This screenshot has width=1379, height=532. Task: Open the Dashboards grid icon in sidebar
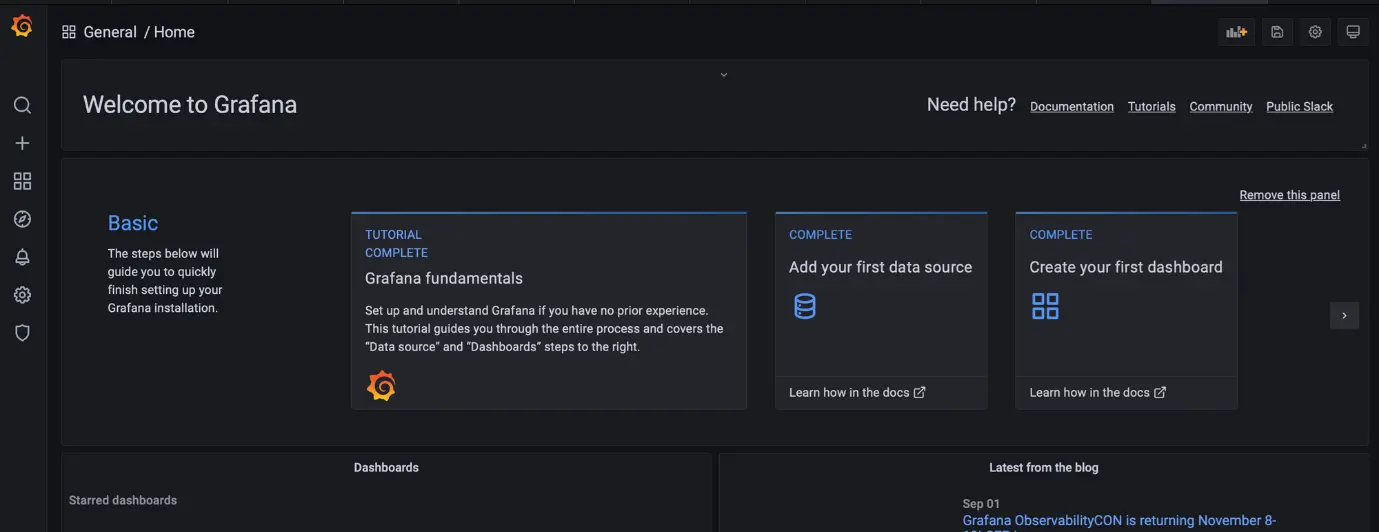coord(22,181)
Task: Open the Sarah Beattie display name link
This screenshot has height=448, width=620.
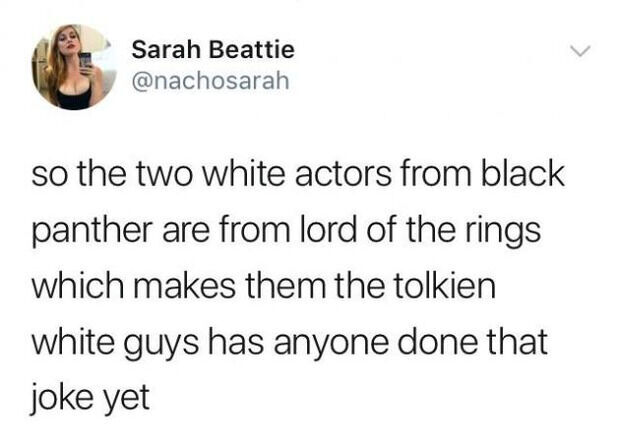Action: [213, 50]
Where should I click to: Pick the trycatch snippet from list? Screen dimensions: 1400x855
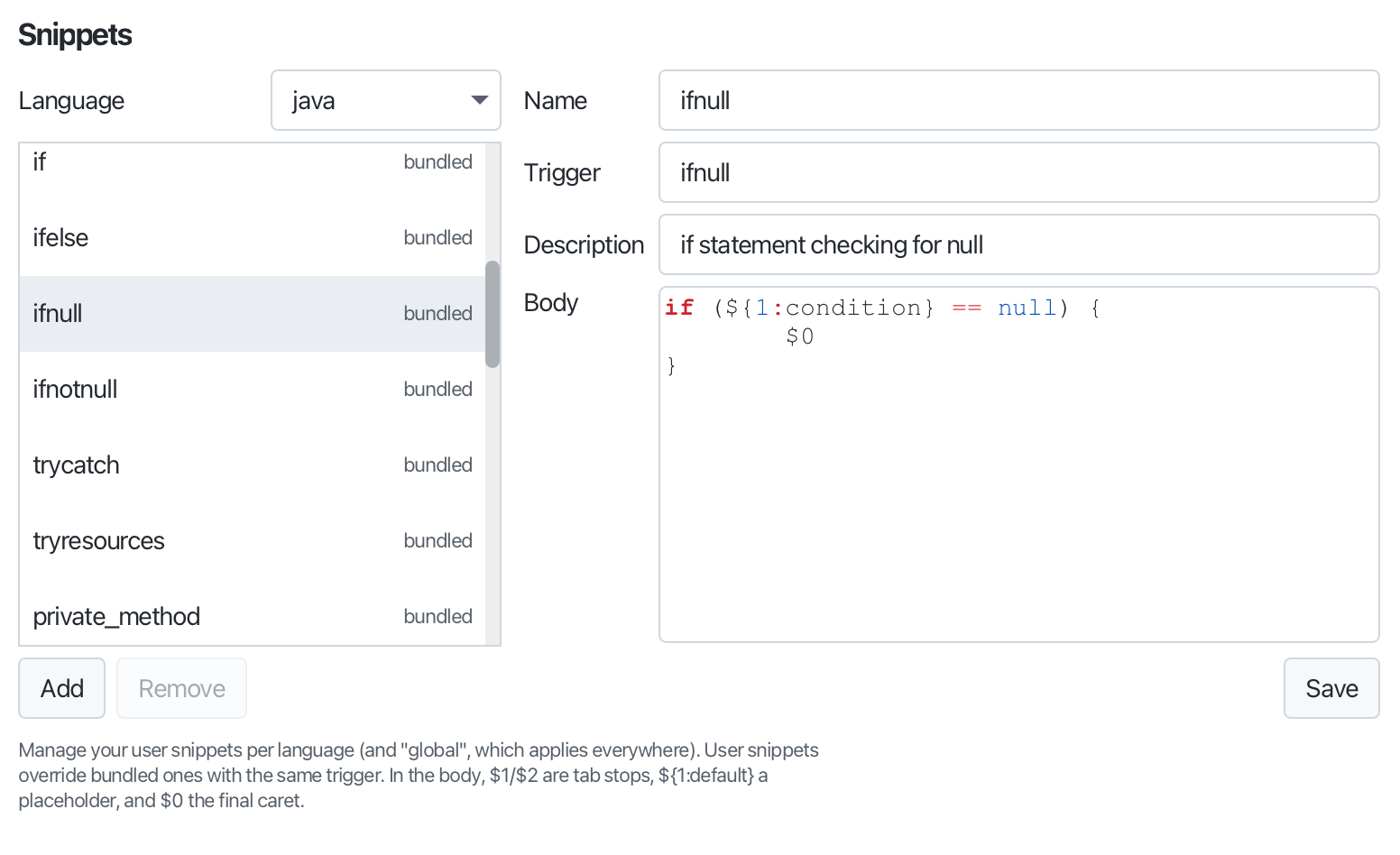coord(253,465)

----

Repeat everything in the records above exactly; pictures are not part of the copy.

_RESPONSE:_
This screenshot has width=1379, height=532. Task: Open the Dashboards grid icon in sidebar
coord(22,181)
Task: Open the Sarah Beattie display name link
This screenshot has height=448, width=620.
Action: [213, 50]
Where should I click to: Pick the trycatch snippet from list? Screen dimensions: 1400x855
coord(253,465)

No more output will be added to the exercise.